My feet carried me in a jiffy and I toddled out of the cafe, trying to get myself into the correct headspace. I was so lonely. In the field given the responsibility of handling something I was clueless about. I hadn’t been listening. I hadn’t understood the briefing. As I rounded the corner, I didn’t even have to act. I was so confused, addled by my new discovery that floods of tears was the only natural reaction.

And who can ignore a child crying? It wasn’t polite, or quiet, or honourable. It was blubbering, bawling, hyperventilating and waterfalls of tears.

Hey?” A voice crooned in a badly faked Russian accent. “Hey, child?” I looked up, eyes wide and glassy. “What’s wrong sweetheart?” He was ignorant enough to approach me, walking into my woven web.

“I’m lost...” I beseeched honestly.

“Lost, sweetie?” He crouched to my level, approaching me, his hands sensitively placed on my shoulders.

As I looked him in the face, seeing the sympathy that I hadn’t seen for so many years, it almost felt like it was Ivan. In a moment of weakness I threw myself at him; burying my face in the crook of my shoulder. A simple stranger, a target. He’d shown me kindness. In a world were everything was hopeless and remorseless, I’d found a singular good spirit.

I’d almost forgotten about the Winter Soldier until I heard a squelch and a gargle. It was a crackle of bones and a sputter. I felt a splattering of warmth on my neck as he choked up blood over my shoulder and then went lifelessly lax atop of me. I fell to the floor, screaming, wriggling to get out from underneath the scarlet gushing body. The winter soldier gunned down the man the target had made an appointment with and all I could do was look on in fear, weighed down. I scrambled away, still sobbing like a lunatic I dashed away down the street, and it the heat of the moment, seeing my last chance to save a shred of the outside world, I grabbed a newspaper as I rushed past the stand.

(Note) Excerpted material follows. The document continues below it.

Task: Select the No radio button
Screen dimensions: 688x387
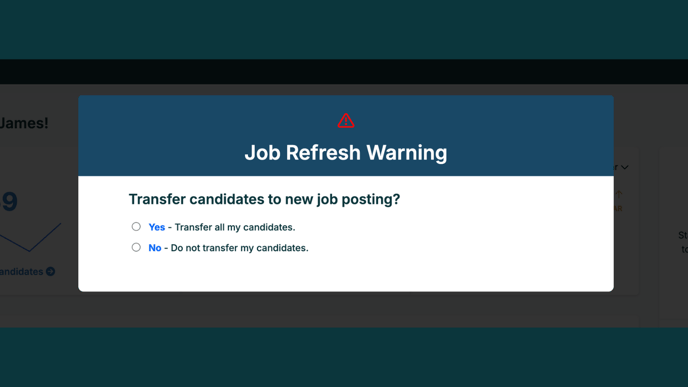Action: tap(136, 247)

It was seconds later that I was swept up by the soldier and he pressed he into the next alley.

Calm it, kid. Calm.” I couldn’t look him in the eye. He was a murderer. He’d killed a man. He did what I couldn’t do. A file was under his arm and blood stained his jeans where the blooded knife in his pocket soaked up the liquid of life. “You did great.” And the praise for the impure deed was the thing that sickened me the most.

A/N - Look what the cat dragged it! Motivation, ideas... A plot that is in a new format after drastically editing the rest of the story fml. The word count is all over the place, but I promise when I have the time I will make up for irregularity in chapter lengths. 

So yeah, little Natasha isn't so little. That serum they injected into her slowed her aging. Also she'd been mindwiped. And wiped about the mindwipes. She's coming to self-awareness, thoughts outside of the regime; questioning authority. And she's decided perhaps she's more emotional than she would like and she doesn't want to do what she does.